PART E – SIGNATURES AND CERTIFICATIONS
SIGNATURES – The application must be signed in ink by:

All competent persons listed in Part C, Item 1, and Part D, Item 1.

The legal guardian or similar representative of the estate of any person under legal disability listed in Part C, Item 2, or
Part D, Item 1; and

A parent on behalf of any minor listed in Part C, Item 1, or Part D, Item 1.
CERTIFICATION – Each person whose signature is required must appear before and establish identification to the satisfaction of
an authorized certifying individual. The signatures to the form must be signed in the certifying individual’s presence. The
certifying individual must affix the seal or stamp which is used when certifying requests for payment. Authorized certifying
individuals are available at most banking institutions, including credit unions.
ADDITIONAL EVIDENCE – The Commissioner of the Public Debt, as designee of the Secretary of the Treasury, reserves the
right in any particular case to require the submission of additional evidence.
RETURN OF EVIDENCE – If you want the evidence submitted with this form to be returned to you, please provide a written
request when you submit the form and evidence.
WHERE TO SEND – Send this form, all securities and/or related checks, and any necessary evidence to the Department of the
Treasury, Bureau of the Public Debt, using the appropriate address below.





H or HH Savings Bonds: PO Box 2186, Parkersburg, WV 26106-2186
E, EE, or I Savings Bonds–paper: PO Box 7012, Parkersburg, WV 26106-7012
E, EE, or I Savings Bonds–electronic: PO Box 7015, Parkersburg, WV 26106-7015
Treasury Bills, Notes, Bonds, or TIPS: PO Box 426, Parkersburg, WV 26106-0426

NOTICE UNDER PRIVACY ACT AND PAPERWORK REDUCTION ACT

The collection of the information you are requested to provide on this form is authorized by 31 U.S.C. CH. 31 relating to the public debt of
the United States. The furnishing of a Social Security Number, if requested, is also required by Section 6109 of the Internal Revenue
Code (26 U.S.C. 6109).
The purpose of requesting the information is to enable the Bureau of the Public Debt and its agents to issue securities, process
transactions, make payments, identify owners and their accounts, and provide reports to the Internal Revenue Service. Furnishing the
information is voluntary; however, without the information Public Debt may be unable to process transactions.
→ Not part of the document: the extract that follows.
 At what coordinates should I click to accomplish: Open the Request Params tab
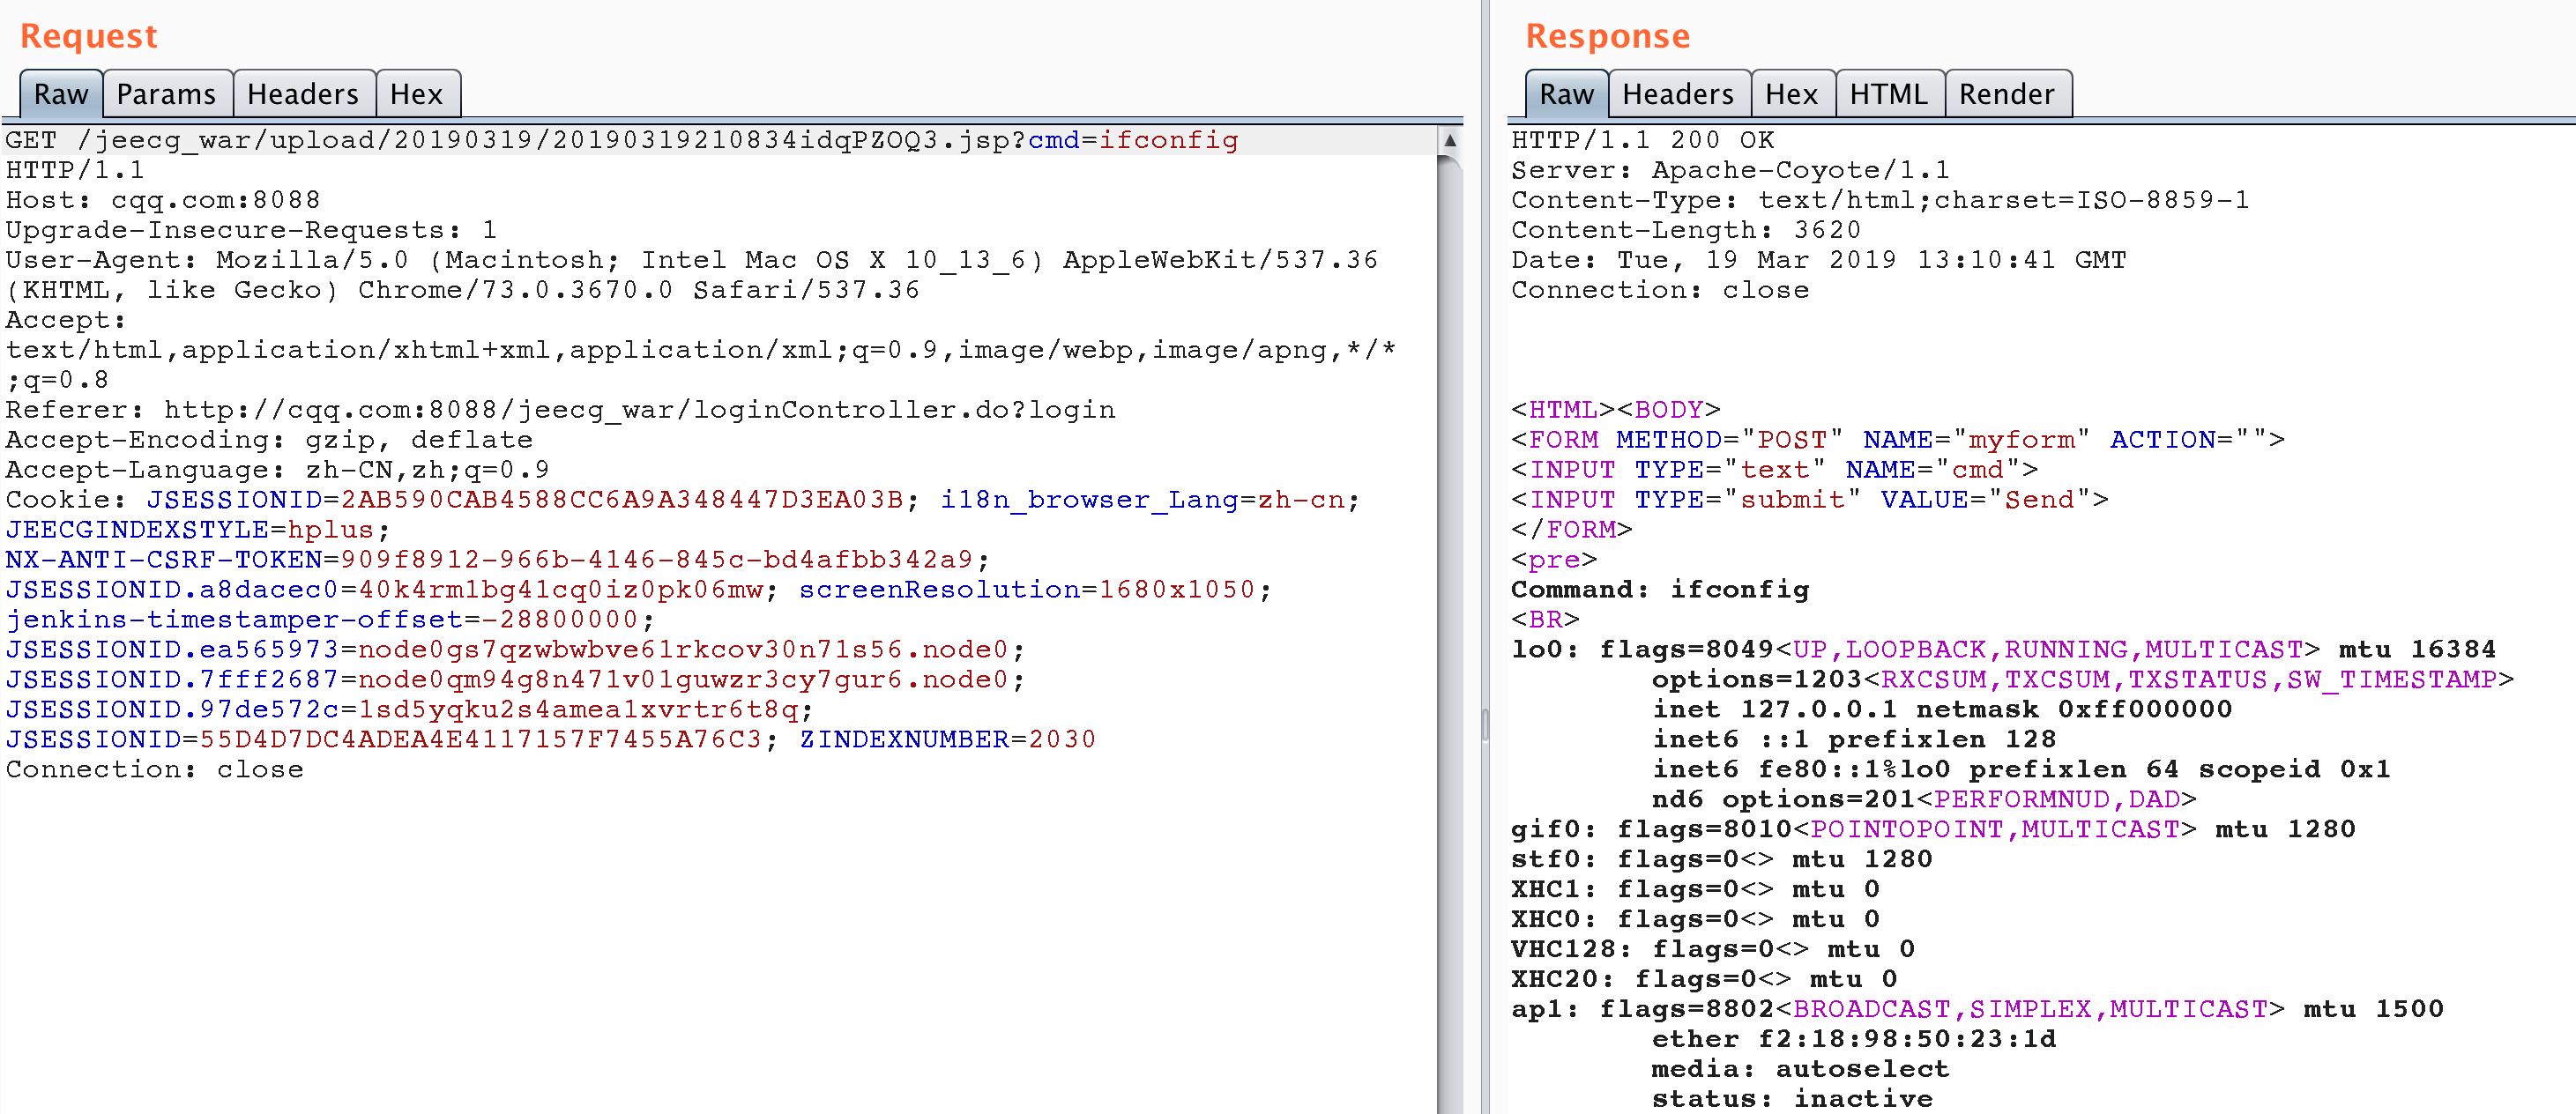(166, 94)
Information concerning securities holdings and transactions is considered confidential under Treasury regulations (31 CFR, Part 323)
and the Privacy Act. This information may be disclosed to a law enforcement agency for investigation purposes; courts and counsel for
litigation purposes; others entitled to distribution or payment; agents and contractors to administer the public debt; agencies or entities for
debt collection or to obtain current addresses for payment; agencies through approved computer matches; Congressional offices in
response to an inquiry by the individual to whom the record pertains; as otherwise authorized by law or regulation.
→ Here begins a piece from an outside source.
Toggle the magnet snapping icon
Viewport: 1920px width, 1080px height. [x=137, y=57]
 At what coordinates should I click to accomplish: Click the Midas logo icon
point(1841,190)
We estimate it will take you about 30 minutes to complete this form. However, you are not required to provide information requested
unless a valid OMB control number is displayed on the form. Any comments or suggestions regarding this form should be sent to the
Bureau of the Public Debt, Forms Management Officer, Parkersburg, WV 26106-1328. DO NOT SEND your completed form to this
address; send it to the appropriate address in "WHERE TO SEND" in the Instructions.